Efficacy of tenofovir dipivoxil plus entecavir in patients with HBeAg positive chronic hepatitis B

Xiang Deng, Hua Liu , Zaihui Jiang

Department of Infectious Disease, The First People's Hospital of Jiangxia District, Wuhan City (Union Jiangnan Hospital Huazhong University of Science and Technology), Wuhan, Hubei Province 430200, China;

For correspondence:-  Hua Liu   Email: liuhua3101301@163.com   Tel:+8615872026283

Accepted: 6 July 2024        Published: 31 July 2024

Citation: Deng X, Liu H, Jiang Z. Efficacy of tenofovir dipivoxil plus entecavir in patients with HBeAg positive chronic hepatitis B. Trop J Pharm Res 2024; 23(7):1111-1117 doi: 10.4314/tjpr.v23i7.9

© 2024 The authors.
This is an Open Access article that uses a funding model which does not charge readers or their institutions for access and distributed under the terms of the Creative Commons Attribution License (http://creativecommons.org/licenses/by/4.0) and the Budapest Open Access Initiative (http://www.budapestopenaccessinitiative.org/read), which permit unrestricted use, distribution, and reproduction in any medium, provided the original work is properly credited..

Abstract

Purpose: To investigate the efficacy of tenofovir disoproxil fumarate (TDF) plus entecavir in patients with HBeAg positive chronic hepatitis B.
Methods: A total of 124 patients with HBeAg-positive chronic hepatitis who were hospitalized at The First People's Hospital of Jiangxia District, Wuhan, China were chosen as the subjects. They were then randomized equally into study and control groups. Control group received entecavir (0.5 mg orally) while the study group administered TDF (300 mg orally) daily for 48 weeks. Efficacy, liver function, inflammatory factors, liver fibrosis, and adverse reactions between the two groups were evaluated.
Results: After 12 weeks of treatment, HBeAg and HBV DNA negative seroconversion rates were significantly higher in the study group compared to control group (p < 0.05). At 24 and 48 weeks after treatment, alanine transaminase (ALT) normalization rate, HBeAg and HBV DNA negative seroconversion rate were also significantly higher compared to control group.
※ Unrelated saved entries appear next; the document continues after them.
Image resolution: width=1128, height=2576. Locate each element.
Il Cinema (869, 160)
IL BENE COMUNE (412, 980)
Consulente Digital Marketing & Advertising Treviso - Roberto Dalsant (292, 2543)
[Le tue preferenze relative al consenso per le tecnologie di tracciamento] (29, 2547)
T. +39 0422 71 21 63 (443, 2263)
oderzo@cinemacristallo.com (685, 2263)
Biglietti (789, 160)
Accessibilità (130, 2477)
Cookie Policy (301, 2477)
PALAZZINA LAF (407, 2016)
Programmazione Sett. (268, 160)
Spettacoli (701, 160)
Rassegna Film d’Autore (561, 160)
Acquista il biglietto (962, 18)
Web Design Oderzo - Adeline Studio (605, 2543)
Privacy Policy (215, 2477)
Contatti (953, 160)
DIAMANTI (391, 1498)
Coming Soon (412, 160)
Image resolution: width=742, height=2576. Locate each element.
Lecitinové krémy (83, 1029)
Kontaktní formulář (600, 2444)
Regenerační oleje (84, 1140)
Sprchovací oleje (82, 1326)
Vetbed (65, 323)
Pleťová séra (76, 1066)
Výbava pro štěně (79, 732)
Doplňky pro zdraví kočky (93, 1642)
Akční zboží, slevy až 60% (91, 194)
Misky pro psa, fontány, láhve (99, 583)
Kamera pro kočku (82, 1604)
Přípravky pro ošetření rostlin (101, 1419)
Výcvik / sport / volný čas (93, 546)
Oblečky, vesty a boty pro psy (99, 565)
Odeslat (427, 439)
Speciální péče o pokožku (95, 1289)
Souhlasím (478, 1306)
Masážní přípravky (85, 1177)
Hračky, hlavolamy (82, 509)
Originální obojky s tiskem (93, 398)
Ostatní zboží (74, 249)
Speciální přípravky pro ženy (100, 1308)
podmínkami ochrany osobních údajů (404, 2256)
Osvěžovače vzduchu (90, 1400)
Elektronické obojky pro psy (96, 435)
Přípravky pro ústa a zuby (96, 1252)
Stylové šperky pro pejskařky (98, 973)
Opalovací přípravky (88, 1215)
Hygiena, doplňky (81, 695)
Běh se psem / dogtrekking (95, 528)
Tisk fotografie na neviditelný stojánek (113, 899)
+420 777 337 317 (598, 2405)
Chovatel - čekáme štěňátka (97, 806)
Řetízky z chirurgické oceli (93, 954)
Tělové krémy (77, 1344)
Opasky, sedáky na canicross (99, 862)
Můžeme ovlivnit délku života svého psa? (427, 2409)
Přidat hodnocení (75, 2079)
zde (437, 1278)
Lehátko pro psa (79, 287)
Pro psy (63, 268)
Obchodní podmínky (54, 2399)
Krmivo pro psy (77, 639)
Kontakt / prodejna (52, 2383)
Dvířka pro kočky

Levels of heat shock protein 47 (HSP47), endothelial nitric oxide synthase (eNOS), and major basic protein (MBP) were significantly lower in study group compared to control group. Levels of hyaluronan (HA), type IC collagen (IV-C), N-terminal propeptide of procollagen type III (PIIINP), and laminin (LN) were significantly lower in study group compared to control group (p < 0.05). There was no significant difference in incidence of adverse reactions between the two groups (p > 0 05).
Conclusion: The combination of ETV and TDF significantly inhibits hepatitis B virus replication, and reduces inflammatory reactions. Further studies to determine the mechanism of action of tenofovir and entecavir on hepatitis B virus would be required.

Keywords: Tenofovir disoproxil fumarate, Entecavir, High viral load, HBeAg positive, Chronic hepatitis B

Impact Factor
Thompson Reuters (ISI): 0.523 (2021)
H-5 index (Google Scholar): 39 (2021)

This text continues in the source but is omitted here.